The Treasury didn't expect much of an impact at Christmas. It's guesswork was that we would spend a mere 1 in 10 of the bonus dollars before the end of December, a further 3 this quarter and another 3 the next. Over time the economy would benefit more as some of the money was re-spent. But the net effect of pouring about $10 billion of government dollars into the economy would be about $10 billion. In economist-speak, there wouldn't be a multiplier.

The Treasury's in distinguished company. Professor John Taylor of Stanford University devised the so-called Taylor Rule used by central banks to set interest rates. He told the American Economic Association's annual meeting in San Francisco this month that neither of the Bush government's two emergency tax rebates in 2002 and 2008 had made any difference to consumer spending. The problem was that they were temporary. We adjust our spending based on what we think we are going to be earning, not on the dollars that happen to fall into our pocket on any given week.

Applied to Australia his thoughts would suggest that permanent increases in the pension are a good thing - as soon as possible, as would be the mooted permanent increase in the unemployment benefit, and perhaps, permanent tax cuts.

But the problem with permanent measures is that they are... permanent. They're a perpetual drain on government finances and they are hard to unwind when it's time to cool the economy down.

Even tax cuts appear to have less of an effect than they used to because punters have jigged to the reality that they are never permanent - they are always eaten away as inflation pushes the recipients into higher brackets.

Professor Christina Romer will be at the centre of decision making in the new Obama administration. She'll head his Council of Economic Advisors. After an exhaustive study of every major US tax change between 1947 and 2006 she concluded their effect had shrunk. But in certain circumstances they could could still pack a big punch.

Unfortunately those circumstances are different to the ones we are in today. She finds that in good times when there is no economic need for a tax cut, a uncalled for cut can boost economic activity by an extraordinary 3 times its cost. It would be as if our economy got a $30 billion kick along from the government's $10.4 billion stimulus package instead of the $10 billion the Treasury is expecting.

That's in good times. When the economy is actually tanking she finds that tax cuts don't do much - they boost the economy by less than their cost, although it's hard to be sure because it is impossible to know how far things would have tanked without the cuts. None of this is to say that tax cuts shouldn't be tried - the Obama administration is about to try them - just that the effects are uncertain and the cost is ongoing.

A more certain way to boost spending would be to promise to increase taxes. Princeton University's Alan Krueger has suggested that the US legislate for a extra consumption tax of 5 per cent to take effect in two year's time. As he says, it would encourage households "to spend money now, rather than after the tax is in place". That's what happened in Australia in the lead-up to the GST.

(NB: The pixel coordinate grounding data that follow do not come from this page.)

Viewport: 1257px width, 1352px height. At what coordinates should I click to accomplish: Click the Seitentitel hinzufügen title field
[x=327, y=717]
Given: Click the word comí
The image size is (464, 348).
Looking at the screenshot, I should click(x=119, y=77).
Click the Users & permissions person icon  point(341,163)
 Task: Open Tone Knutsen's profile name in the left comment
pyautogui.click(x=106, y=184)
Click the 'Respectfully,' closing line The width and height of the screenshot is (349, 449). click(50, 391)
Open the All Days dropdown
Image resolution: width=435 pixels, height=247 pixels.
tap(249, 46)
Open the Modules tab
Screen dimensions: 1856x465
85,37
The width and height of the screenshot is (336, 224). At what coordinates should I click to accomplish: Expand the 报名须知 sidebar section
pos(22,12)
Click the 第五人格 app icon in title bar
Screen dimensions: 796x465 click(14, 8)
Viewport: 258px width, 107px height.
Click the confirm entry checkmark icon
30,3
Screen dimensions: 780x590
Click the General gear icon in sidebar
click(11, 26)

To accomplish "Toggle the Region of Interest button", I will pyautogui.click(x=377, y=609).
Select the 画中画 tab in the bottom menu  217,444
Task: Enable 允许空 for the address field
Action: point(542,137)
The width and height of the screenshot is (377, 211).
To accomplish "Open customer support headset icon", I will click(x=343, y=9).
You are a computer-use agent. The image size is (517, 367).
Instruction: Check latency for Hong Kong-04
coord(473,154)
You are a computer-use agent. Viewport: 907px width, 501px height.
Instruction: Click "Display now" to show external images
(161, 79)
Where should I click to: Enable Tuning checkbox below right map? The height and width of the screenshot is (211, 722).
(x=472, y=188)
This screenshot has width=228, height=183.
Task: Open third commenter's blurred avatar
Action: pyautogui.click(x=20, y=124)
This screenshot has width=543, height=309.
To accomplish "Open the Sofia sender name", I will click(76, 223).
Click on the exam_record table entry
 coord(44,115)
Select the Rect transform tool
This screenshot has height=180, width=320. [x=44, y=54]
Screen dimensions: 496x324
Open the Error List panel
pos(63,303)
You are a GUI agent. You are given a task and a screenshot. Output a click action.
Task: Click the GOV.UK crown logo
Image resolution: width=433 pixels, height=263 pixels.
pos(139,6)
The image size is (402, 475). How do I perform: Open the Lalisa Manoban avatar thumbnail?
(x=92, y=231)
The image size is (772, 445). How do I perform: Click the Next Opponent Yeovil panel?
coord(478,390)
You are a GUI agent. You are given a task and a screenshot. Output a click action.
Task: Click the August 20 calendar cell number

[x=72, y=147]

Infrastructure spending has a more certain effect on the economy. The best estimate suggests that each dollar spent boosts economic activity by around $1.40. But it's hard to get going quickly as the last Labor Prime Minister Keating and his Treasurer John Dawkins discovered during the early-1990's. By the time the money started flowing, the recession was ending all by itself.

And critics are worried about roads to nowhere - railways and freeways that are built merely to get money out the door rather than because they will benefit the nation. But it's a misplaced concern. There mere act of spending the money will benefit the nation. Unlike tax cuts or bonus payments infrastructure spending can't be saved and will help keep people in jobs.

Anyone who knows someone who was unfortunate enough to lose their job during the last recession will appreciate the benefits. And by allaying the fear of unemployment, all of us will feel more free to open our wallets.

The important thing is to do something quickly, probably a mix of things. So far our leaders have done nowhere near enough.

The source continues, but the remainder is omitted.